===== GIVEN TEXT =====

Isite, Release 2.05

GENERAL INSTRUCTIONS

There's a multi-step process to bring up one or more databases under the FGDC Z39.50 server.

  1. Prepare your metadata records
  2. Prepare the field definition files, if necessary
  3. Build the searchable indexes by running Iindex
  4. Test the searchable indexes by running sample searches with Isearch
  5. Configure the Z39.50 server
  6. Start the Z39.50 server by running zserver
  7. Test the Z39.50 server by running sample searches with zclient or izclient
  8. Notify the Clearinghouse that your server is ready to be accessed.

===== RECORD EXTRACTS =====

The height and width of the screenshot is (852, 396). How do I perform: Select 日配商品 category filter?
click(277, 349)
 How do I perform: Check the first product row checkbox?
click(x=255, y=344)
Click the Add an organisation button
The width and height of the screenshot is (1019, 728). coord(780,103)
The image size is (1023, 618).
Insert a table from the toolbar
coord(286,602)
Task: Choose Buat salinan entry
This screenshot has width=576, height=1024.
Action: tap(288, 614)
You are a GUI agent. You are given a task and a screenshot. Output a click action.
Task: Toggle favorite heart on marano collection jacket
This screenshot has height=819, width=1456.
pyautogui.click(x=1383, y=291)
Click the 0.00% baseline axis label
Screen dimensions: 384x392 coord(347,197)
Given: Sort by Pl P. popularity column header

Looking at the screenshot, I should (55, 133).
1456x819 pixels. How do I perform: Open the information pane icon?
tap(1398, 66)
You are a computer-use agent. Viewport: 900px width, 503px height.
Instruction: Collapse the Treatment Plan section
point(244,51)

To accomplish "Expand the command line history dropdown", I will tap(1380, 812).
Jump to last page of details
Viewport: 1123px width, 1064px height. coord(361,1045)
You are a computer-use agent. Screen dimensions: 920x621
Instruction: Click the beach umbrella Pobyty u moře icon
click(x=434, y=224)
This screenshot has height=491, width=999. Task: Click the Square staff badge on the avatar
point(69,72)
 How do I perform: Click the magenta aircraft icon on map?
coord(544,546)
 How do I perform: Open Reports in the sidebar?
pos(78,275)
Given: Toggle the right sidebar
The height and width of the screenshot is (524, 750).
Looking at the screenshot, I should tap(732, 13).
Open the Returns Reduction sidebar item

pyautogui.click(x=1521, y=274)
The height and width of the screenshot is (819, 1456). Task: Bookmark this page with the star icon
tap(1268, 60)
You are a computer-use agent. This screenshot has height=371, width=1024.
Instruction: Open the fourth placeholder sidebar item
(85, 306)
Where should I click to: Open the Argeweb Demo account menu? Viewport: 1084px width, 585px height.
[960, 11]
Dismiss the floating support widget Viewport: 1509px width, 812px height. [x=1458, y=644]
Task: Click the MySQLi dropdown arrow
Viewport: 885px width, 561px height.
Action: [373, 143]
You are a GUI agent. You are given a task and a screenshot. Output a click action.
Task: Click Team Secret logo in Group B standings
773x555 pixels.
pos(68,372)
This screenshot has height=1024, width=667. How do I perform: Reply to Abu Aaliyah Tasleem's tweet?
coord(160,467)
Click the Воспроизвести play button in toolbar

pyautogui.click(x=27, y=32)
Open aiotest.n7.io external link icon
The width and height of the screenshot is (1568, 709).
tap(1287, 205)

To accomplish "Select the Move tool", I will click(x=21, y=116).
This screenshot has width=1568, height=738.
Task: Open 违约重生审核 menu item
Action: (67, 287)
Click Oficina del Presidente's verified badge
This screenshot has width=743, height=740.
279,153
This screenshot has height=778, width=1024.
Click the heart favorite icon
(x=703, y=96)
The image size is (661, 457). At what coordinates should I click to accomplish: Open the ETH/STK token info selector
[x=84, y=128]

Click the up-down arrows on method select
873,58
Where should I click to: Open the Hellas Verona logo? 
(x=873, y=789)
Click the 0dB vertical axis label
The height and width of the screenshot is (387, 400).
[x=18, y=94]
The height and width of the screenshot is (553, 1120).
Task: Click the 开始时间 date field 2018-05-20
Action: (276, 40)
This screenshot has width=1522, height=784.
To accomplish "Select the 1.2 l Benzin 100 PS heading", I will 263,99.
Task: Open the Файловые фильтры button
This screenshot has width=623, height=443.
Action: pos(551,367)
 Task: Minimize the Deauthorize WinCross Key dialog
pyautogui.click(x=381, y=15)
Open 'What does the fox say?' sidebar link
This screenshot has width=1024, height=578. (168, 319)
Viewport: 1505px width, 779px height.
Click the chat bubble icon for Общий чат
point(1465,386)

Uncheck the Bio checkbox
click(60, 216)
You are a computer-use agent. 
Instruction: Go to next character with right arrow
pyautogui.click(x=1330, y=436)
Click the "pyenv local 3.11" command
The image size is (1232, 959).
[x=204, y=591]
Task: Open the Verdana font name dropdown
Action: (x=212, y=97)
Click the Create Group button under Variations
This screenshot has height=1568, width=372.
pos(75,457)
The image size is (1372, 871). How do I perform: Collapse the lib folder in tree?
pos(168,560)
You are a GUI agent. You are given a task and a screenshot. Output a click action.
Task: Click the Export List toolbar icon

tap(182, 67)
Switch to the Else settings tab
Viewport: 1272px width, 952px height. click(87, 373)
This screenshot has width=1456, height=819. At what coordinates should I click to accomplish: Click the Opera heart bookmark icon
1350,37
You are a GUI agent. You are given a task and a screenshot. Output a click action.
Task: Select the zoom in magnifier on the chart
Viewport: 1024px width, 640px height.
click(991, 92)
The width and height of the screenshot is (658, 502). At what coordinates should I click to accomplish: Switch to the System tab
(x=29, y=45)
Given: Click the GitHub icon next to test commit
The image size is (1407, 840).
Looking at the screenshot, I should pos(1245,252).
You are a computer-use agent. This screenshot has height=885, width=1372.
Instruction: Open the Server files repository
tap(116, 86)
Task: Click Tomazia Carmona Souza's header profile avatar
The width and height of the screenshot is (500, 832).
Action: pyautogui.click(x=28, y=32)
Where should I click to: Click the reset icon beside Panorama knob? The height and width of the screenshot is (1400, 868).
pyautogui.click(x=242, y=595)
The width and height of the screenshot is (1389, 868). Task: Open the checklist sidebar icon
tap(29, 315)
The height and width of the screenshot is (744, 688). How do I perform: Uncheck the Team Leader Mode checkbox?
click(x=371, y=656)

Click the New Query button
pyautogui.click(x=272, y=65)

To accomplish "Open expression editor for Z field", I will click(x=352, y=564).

=====

WRITTEN REQUEST 1: In the Isite instructions, which program builds the searchable indexes?
WRITTEN REQUEST 2: Reproduce the passage of the Isite instructions starting at "Isite, Release 2.05" and ending at "to be accessed.".
WRITTEN REQUEST 3: Carry on the Isite instructions from the point where they stop.
The items stand apart from the Isite instructions as separate material.

EXERCISE ANSWER 1: Iindex

EXERCISE ANSWER 2:
Isite, Release 2.05

GENERAL INSTRUCTIONS

There's a multi-step process to bring up one or more databases under the FGDC Z39.50 server.

  1. Prepare your metadata records
  2. Prepare the field definition files, if necessary
  3. Build the searchable indexes by running Iindex
  4. Test the searchable indexes by running sample searches with Isearch
  5. Configure the Z39.50 server
  6. Start the Z39.50 server by running zserver
  7. Test the Z39.50 server by running sample searches with zclient or izclient
  8. Notify the Clearinghouse that your server is ready to be accessed.

EXERCISE ANSWER 3:
PREPARE THE METADATA RECORDS

Take your collection of plain-text metadata records, and run them through mp to get the corresponding text, HTML and SGML tagged versions. Put all of them in the same directory (that is, make sure that the text, HTML and SGML files for each record are together - there can be several directories of them, if desired). The files can have either 4 letter filename extensions (*.text, *.html and *.sgml), or 3 letter filename extensions (*.txt, *.htm and *.sgm). The search engine will find whichever one is present.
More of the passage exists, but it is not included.